The exhibition CLINAMEN curated by Daniele Capra, features over twenty works by Isabella Nazzarri synthesizing the artist's research over the last two years, ranging from paintings on canvas to sculptures made of composite materials. The title of the exhibition, 'Clinamen', is derived from the Epicurean philosophy which guarantees freedom from deterministic form. The works are divided among the gallery's spaces in three parts: Air Room, Mirror Room, and Gold Room. This experience enables the visitor to understand the emotional depth characterizing each part of Nazzarri's works. In his poem 'De rerum natura', Tito Lucrezio Caro transposes the principles of Epicureanism. He does so by translating the Latin word 'clinamen' to the Greek noun parénklisis, meaning the path of atoms in their fall, in physical, material Epicurean form which enables the possibility of human freedom against determinism. The artistic development of Isabella Nazzarri's, 'Clinamen' expresses the creative, free, fluidity of continuous small movements and daily microdevices. A path made of temporal continuity, but also of infinite variations on which her painting and sculpture are filtered. In particular, Nazzarri's approach is the result of gesture and structure of the action which, itself, produces the shapes we see condensed onto the canvas or in sculptural form.

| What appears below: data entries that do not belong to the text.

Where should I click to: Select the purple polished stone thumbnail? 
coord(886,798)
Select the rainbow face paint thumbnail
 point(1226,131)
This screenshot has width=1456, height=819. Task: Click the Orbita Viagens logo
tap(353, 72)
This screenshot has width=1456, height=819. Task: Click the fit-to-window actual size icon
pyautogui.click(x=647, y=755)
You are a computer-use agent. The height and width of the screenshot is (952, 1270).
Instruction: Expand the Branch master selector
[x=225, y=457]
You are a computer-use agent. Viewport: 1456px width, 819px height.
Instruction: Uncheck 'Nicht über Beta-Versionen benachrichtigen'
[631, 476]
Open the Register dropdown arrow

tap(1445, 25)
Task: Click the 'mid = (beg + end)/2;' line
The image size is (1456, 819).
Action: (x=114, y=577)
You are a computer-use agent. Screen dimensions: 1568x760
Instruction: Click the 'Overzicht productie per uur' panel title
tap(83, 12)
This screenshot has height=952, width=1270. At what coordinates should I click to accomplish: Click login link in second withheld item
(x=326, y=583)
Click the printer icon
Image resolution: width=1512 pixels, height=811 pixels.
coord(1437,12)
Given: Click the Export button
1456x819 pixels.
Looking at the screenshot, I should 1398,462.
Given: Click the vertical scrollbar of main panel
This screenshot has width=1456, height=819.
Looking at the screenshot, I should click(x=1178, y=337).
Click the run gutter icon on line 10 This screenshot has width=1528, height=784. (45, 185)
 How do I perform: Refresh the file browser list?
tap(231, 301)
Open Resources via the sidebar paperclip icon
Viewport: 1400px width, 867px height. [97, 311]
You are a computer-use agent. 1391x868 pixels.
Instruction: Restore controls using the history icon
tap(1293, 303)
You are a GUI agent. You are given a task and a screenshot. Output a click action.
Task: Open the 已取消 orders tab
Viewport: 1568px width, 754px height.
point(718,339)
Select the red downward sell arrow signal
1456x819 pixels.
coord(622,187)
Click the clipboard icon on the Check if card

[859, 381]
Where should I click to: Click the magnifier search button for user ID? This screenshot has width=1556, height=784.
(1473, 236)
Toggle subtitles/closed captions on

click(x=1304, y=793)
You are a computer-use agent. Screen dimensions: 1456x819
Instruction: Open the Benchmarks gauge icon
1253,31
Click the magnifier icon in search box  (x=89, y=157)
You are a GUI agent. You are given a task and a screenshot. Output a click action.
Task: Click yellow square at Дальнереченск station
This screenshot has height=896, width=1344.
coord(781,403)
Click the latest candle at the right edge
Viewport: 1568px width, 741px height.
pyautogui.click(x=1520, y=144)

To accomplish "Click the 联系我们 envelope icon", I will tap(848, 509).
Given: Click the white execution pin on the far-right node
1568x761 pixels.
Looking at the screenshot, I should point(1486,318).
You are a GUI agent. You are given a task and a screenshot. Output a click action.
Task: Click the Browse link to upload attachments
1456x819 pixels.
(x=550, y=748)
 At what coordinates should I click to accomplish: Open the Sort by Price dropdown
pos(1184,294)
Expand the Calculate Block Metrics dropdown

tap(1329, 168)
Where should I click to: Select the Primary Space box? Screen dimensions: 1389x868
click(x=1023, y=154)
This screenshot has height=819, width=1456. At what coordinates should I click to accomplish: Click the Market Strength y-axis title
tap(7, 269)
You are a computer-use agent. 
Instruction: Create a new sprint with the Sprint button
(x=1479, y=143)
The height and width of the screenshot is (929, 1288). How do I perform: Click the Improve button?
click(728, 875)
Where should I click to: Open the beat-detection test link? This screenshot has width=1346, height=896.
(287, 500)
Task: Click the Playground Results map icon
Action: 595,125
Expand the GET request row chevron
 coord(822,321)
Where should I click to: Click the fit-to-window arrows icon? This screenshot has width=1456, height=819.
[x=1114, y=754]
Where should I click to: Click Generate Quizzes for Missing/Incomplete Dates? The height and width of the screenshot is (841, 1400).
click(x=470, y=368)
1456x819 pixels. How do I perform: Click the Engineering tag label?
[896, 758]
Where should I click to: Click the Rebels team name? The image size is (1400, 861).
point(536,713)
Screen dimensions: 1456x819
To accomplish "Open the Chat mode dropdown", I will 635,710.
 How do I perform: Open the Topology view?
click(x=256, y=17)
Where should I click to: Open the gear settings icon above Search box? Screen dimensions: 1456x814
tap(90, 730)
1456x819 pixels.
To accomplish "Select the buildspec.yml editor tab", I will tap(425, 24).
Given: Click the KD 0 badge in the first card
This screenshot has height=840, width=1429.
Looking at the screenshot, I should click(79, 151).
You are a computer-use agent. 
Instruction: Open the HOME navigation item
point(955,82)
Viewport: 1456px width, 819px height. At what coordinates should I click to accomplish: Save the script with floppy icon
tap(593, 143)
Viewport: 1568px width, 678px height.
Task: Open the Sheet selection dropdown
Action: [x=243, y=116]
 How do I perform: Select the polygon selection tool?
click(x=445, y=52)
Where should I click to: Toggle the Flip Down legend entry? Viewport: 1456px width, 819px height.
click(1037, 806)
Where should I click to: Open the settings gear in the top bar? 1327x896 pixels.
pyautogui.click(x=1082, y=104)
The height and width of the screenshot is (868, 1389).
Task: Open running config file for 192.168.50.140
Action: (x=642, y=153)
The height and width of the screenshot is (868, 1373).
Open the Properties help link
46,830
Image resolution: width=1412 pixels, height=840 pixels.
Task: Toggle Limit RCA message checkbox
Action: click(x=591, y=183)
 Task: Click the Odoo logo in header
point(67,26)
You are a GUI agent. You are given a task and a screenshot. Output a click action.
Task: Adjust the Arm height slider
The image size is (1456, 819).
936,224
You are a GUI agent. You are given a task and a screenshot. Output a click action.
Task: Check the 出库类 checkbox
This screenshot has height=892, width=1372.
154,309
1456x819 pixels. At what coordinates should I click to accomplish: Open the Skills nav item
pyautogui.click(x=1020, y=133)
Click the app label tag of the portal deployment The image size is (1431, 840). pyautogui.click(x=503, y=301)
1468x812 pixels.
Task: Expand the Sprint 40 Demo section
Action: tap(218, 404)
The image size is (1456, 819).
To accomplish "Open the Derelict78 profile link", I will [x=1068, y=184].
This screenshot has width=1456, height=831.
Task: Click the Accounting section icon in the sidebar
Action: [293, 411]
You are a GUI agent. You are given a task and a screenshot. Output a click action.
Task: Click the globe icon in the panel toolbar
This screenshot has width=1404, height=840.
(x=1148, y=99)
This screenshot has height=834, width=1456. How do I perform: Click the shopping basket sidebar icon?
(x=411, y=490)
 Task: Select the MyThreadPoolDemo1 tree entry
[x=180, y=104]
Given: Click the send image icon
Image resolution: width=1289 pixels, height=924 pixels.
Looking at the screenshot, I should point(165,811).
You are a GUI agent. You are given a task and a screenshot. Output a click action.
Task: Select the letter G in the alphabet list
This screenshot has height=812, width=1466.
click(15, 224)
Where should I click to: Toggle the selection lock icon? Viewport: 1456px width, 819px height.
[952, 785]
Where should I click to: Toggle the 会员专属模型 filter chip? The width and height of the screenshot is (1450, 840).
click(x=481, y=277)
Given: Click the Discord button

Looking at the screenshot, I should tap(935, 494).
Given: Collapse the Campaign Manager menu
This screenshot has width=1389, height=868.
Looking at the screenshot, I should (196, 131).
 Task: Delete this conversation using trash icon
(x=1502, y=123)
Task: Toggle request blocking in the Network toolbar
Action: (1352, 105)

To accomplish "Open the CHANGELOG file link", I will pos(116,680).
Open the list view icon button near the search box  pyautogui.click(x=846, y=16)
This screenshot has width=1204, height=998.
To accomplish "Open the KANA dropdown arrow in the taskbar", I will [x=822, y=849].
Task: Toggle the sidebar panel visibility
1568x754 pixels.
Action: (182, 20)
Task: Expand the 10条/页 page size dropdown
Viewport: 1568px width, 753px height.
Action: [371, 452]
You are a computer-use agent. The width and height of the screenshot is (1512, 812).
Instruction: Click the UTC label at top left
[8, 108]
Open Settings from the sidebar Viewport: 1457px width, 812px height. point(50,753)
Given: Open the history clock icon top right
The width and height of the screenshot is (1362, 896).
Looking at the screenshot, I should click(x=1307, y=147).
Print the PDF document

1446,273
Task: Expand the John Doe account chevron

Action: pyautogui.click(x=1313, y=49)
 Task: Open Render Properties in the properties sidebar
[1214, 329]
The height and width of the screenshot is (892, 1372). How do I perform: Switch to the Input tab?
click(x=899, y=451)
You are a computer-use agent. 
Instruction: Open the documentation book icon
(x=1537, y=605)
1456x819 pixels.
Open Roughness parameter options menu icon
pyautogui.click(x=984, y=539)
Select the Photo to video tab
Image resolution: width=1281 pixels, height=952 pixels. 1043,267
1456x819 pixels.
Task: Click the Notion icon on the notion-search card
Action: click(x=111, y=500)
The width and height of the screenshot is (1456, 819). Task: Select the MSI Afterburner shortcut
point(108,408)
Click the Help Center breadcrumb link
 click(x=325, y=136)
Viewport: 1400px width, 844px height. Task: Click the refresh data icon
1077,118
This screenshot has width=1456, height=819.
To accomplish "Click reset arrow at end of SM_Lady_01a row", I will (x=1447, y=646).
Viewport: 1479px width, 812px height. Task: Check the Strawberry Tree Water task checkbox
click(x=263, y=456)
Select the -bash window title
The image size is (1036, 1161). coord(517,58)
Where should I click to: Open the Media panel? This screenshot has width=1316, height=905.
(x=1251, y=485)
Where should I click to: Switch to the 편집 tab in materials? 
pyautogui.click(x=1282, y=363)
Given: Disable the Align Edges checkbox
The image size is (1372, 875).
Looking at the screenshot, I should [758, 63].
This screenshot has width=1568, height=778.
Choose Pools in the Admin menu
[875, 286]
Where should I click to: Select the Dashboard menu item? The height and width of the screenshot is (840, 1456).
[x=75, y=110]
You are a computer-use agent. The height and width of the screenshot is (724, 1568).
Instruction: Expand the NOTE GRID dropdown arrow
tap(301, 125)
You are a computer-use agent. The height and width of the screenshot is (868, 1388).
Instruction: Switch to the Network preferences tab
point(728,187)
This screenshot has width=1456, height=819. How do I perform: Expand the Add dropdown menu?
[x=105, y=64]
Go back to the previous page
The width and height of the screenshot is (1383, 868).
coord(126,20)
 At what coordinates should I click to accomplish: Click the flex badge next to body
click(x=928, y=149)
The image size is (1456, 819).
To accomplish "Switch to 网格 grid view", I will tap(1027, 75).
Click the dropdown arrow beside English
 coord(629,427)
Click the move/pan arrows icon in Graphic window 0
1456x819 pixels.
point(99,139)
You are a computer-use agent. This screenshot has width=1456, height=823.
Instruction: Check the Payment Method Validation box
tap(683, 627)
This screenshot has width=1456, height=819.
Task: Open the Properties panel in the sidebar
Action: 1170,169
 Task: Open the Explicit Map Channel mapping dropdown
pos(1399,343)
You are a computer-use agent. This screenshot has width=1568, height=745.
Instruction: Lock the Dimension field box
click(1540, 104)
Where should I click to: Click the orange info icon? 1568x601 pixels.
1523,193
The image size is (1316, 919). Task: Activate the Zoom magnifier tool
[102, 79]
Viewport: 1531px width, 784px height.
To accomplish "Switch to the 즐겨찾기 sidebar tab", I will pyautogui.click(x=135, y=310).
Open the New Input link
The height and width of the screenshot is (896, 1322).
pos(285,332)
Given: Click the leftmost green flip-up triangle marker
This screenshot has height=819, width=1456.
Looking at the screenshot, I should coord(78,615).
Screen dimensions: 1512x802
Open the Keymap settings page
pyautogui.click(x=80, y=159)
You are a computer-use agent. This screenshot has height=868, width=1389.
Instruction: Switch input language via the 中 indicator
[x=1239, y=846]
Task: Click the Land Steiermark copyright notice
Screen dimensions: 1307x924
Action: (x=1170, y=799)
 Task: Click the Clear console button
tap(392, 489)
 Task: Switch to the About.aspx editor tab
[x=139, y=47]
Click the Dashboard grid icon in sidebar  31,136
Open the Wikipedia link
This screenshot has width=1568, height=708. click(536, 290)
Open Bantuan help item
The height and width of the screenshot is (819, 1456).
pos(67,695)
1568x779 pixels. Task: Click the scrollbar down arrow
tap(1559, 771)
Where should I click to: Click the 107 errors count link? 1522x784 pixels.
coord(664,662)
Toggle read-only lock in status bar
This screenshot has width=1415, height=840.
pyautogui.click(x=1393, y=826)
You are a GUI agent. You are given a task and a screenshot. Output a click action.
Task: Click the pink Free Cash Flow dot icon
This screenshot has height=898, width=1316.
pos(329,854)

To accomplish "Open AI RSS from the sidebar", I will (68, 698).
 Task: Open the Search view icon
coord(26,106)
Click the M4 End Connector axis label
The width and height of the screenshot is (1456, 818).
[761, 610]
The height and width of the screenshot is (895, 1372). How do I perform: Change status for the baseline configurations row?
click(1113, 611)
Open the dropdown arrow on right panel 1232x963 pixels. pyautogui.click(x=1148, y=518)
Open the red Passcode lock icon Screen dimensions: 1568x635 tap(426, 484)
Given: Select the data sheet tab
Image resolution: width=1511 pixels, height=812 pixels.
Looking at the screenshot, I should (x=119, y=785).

The Air Roomdisplays Nazzarri's two-dimensional works on canvas and paper, in which the negatively-charged ions and gestural aspects take shape in steady, chromatic form. Stronger marks and liquid brushes alternate freely by occupying the surface with seemingly random modes, the result of a visual process in which emotion and method blend.
The Mirror Room, in a more intimate atmosphere, displays three-dimensional work created by the use of resins, color and translucent elements. The works, characterized by great executive freedom, are revealed to the eyes of the spectator through the presence of a mirror showing what, at first glance, the spectator has missed.
The Gold Room is dedicated to unedited sculptures made of synthetic materials, which evoke the feel of a constellation of rocks, metaphysics and alienation. This expression represents an aerial landscape in which the gold color looks up and imagines far-away worlds.